Output, exactly as written, the lines of the data below from the one containing "GovBR (35, 20)" to the end.

---------- Data extract ----------

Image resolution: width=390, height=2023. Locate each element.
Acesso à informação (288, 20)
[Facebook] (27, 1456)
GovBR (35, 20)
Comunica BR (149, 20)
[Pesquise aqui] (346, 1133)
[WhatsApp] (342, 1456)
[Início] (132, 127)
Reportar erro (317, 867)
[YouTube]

----------

- Reply -
GovBR (35, 20)
Comunica BR (149, 20)
[Pesquise aqui] (346, 1133)
[WhatsApp] (342, 1456)
[Início] (132, 127)
Reportar erro (317, 867)
[YouTube]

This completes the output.